__EXERCISE OBJECTIVE__: Keeping every word the same, give again only the lines from the one with "At what coordinates" through the end of the data, both included, and leave every picture out.

Collected data:

======

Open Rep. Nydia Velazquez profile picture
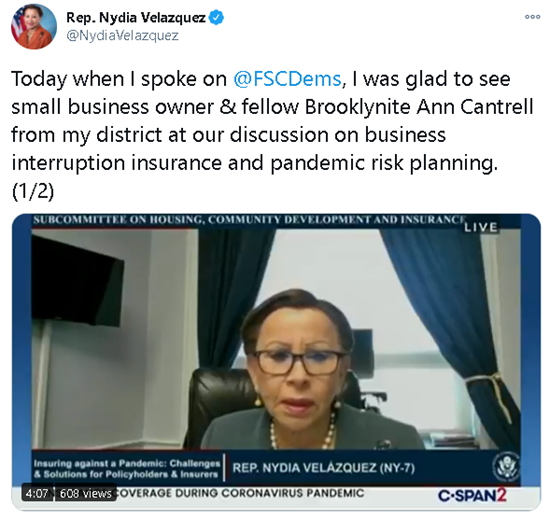pyautogui.click(x=34, y=27)
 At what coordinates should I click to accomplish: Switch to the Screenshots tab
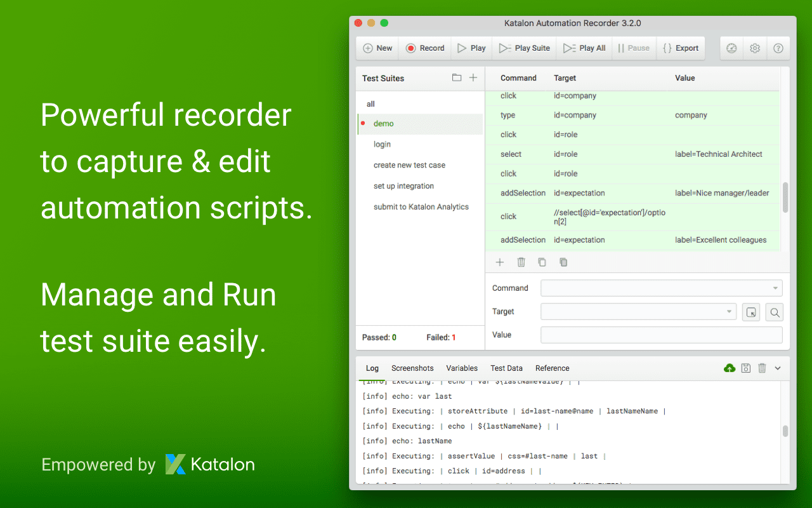pos(412,368)
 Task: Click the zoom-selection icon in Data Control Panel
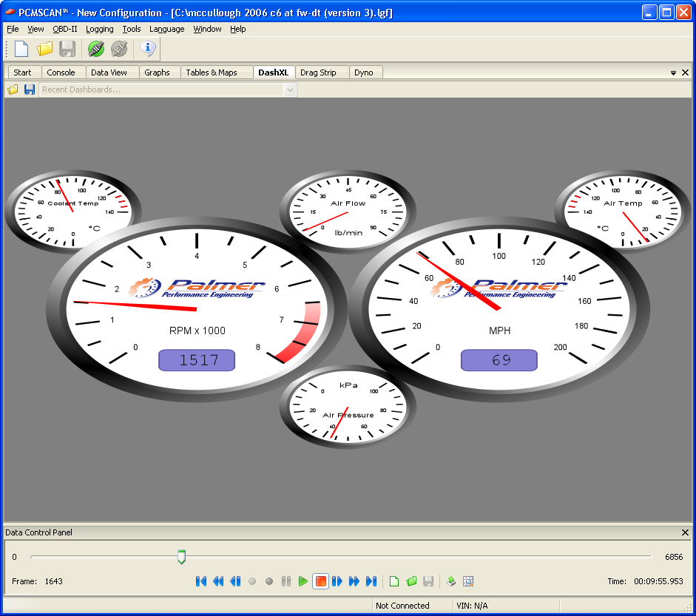pyautogui.click(x=468, y=581)
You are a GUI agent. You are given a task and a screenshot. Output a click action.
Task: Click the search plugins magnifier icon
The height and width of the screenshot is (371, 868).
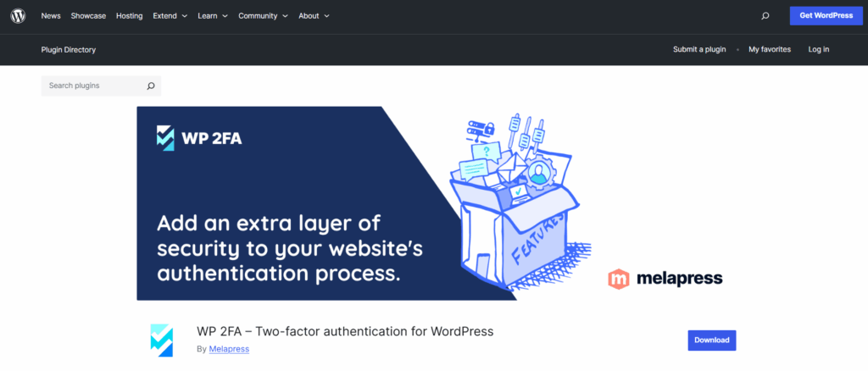pyautogui.click(x=150, y=86)
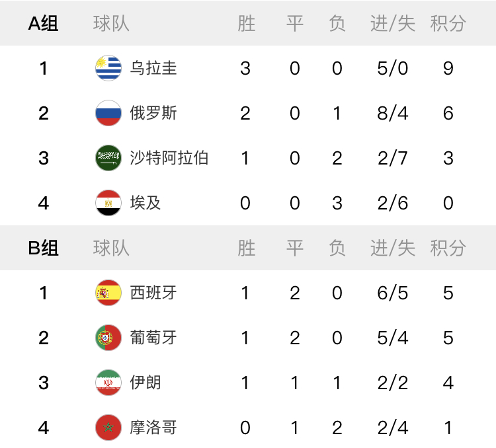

======

__WRITTEN REPLY__:
 At what coordinates should I click to accomplish: Switch to the Screenshots tab
pos(412,368)
 Task: Click the zoom-selection icon in Data Control Panel
pyautogui.click(x=468, y=581)
You are a GUI agent. You are given a task and a screenshot. Output a click action.
Task: Click the search plugins magnifier icon
The height and width of the screenshot is (371, 868).
pyautogui.click(x=150, y=86)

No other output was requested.